The U.S. should place export controls and investment restrictions on Chinese drone maker Autel Robotics, which has ties to the country’s military and uses parts from at least one other Chinese company on the Entity List, the leaders of the House Select Committee on China said in a letter last week to the Biden administration. The lawmakers also said they’re concerned that the Chinese government uses Autel’s technology for human rights abuses in Xinjiang and that the company sells its products to Russia.
The Biden administration should take several steps to boost U.S. agricultural exports, including by negotiating new free trade deals and better eliminating tariff and nontariff barriers, industry executives said during a President’s Export Council meeting this week. They also urged the administration to enforce existing trade agreements and more quickly make progress in reforming the World Trade Organization.
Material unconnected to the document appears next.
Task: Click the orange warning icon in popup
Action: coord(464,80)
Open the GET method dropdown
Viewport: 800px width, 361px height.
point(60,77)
Republican leaders of the House Financial Services Committee urged Congress this week to exclude a measure from the upcoming 2024 defense spending bill that could lead to new guardrails around U.S. outbound investments into China. They said existing sanctions and export control measures are sufficient to target Chinese military and technology companies, and any new investment restrictions would only limit American “control, influence, and intelligence gathering” in China.
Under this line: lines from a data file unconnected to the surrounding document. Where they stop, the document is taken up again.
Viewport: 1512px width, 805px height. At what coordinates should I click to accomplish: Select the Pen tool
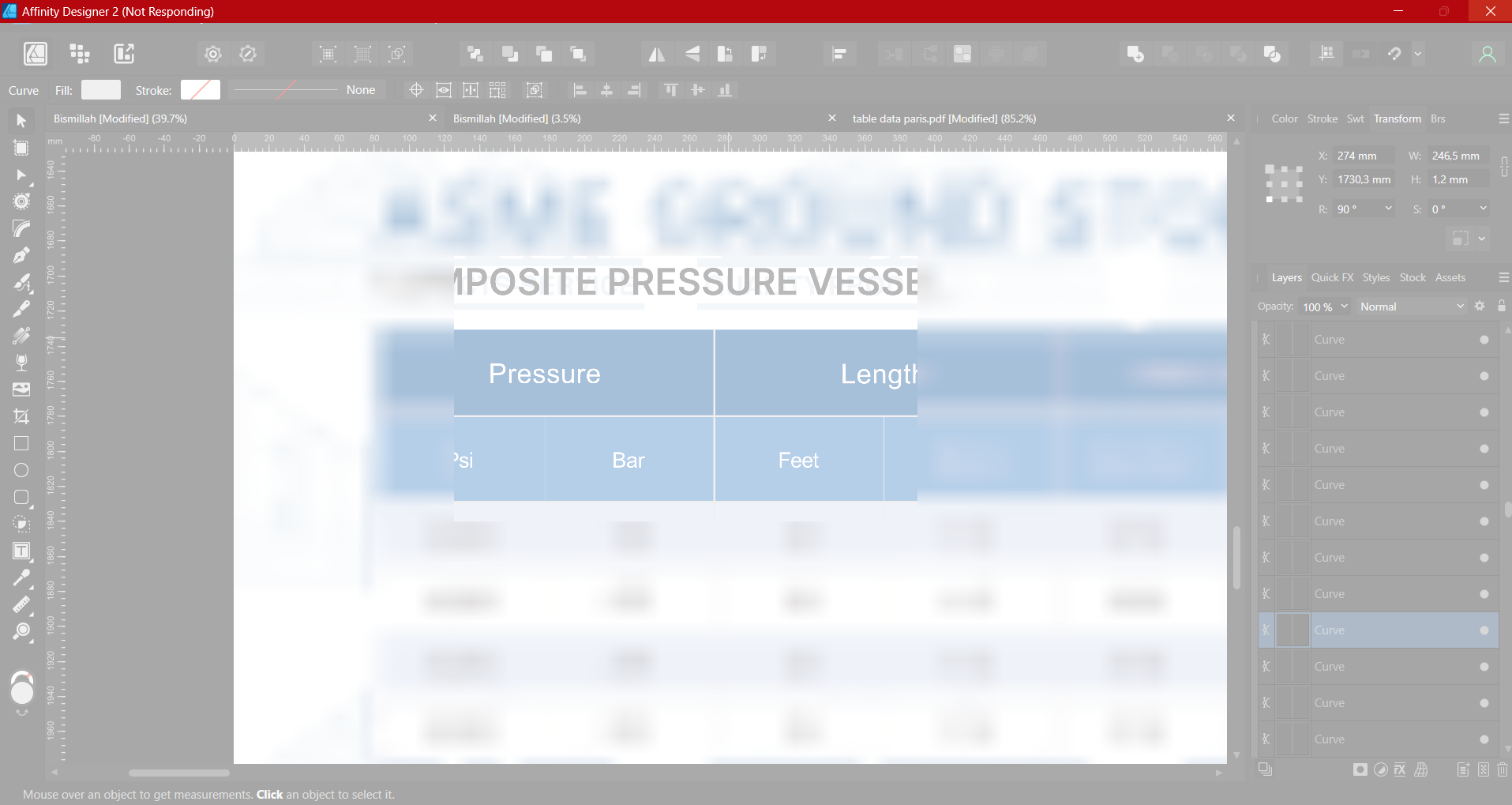click(21, 255)
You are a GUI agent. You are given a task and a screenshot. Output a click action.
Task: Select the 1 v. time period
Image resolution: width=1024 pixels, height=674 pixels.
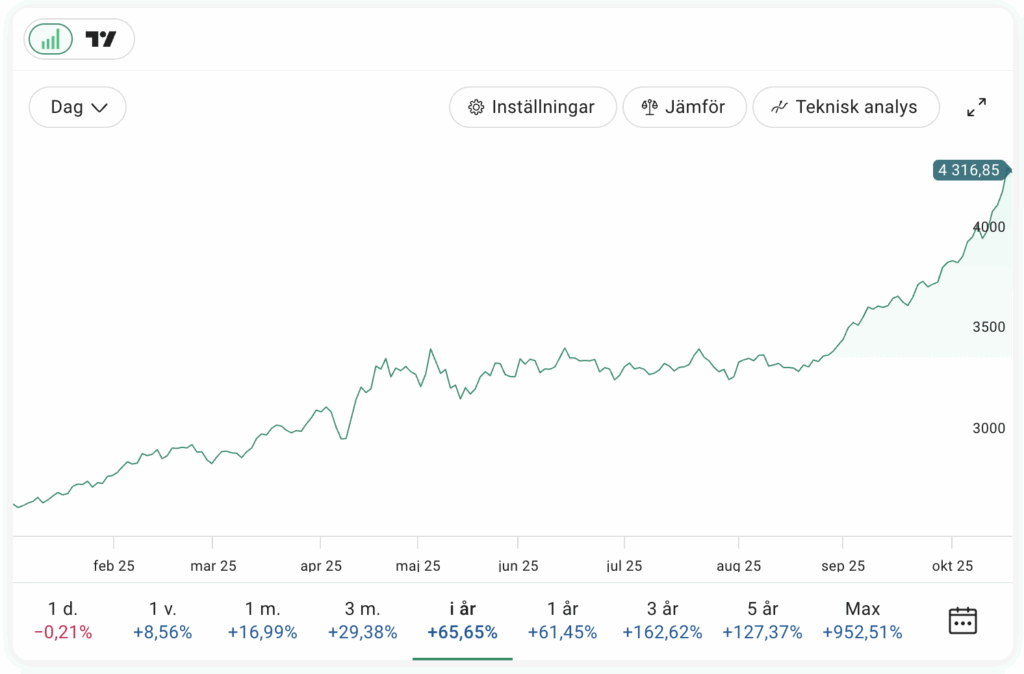point(162,620)
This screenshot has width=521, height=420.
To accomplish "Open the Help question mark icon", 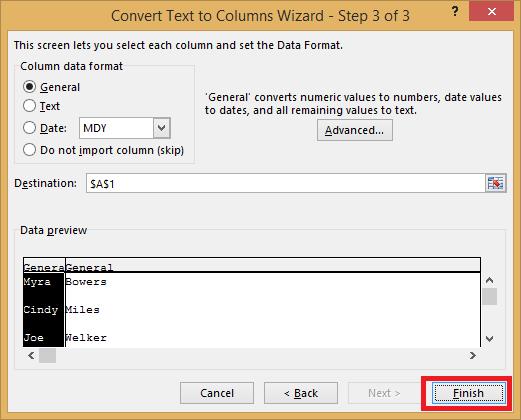I will tap(455, 12).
The Biden administration should investigate all Chinese lidar technology companies to determine whether they should be placed on the Entity List or made subject to U.S. investment restrictions, the House Select Committee on China said in a letter this week. The lawmakers said lidar, or light detection and ranging, is being used in autonomous systems and robotics but isn’t subject to export controls, potentially allowing a loophole for Chinese companies to acquire U.S. technologies for use in lidar systems that can aid the country’s military.
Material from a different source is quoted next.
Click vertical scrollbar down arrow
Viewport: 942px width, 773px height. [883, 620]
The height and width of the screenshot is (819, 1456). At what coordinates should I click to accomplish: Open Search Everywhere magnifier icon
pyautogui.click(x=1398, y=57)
DOJ is increasingly prioritizing corporate enforcement against executives -- regardless of how high they rank -- and is more frequently looking to take those cases to trial, said Marshall Miller, principal associate deputy attorney general.
The Biden administration will soon add another industry advisory committee to provide input on U.S. export control regulations.
The House Oversight Committee is probing the Bureau of Industry and Security's 90-day suspension of new export licenses for firearms, saying the potentially “extralegal” decision was made with no explanation and infringes on the Commerce Department’s goal of increasing U.S. competitiveness. Committee Chair James Comer, R-Ky., in a letter this week to Commerce Secretary Gina Raimondo, requested a briefing on the issue by Dec. 5 and asked for a range of agency documents before Dec. 12, including any related to the decision-making process that led to the suspension announcement.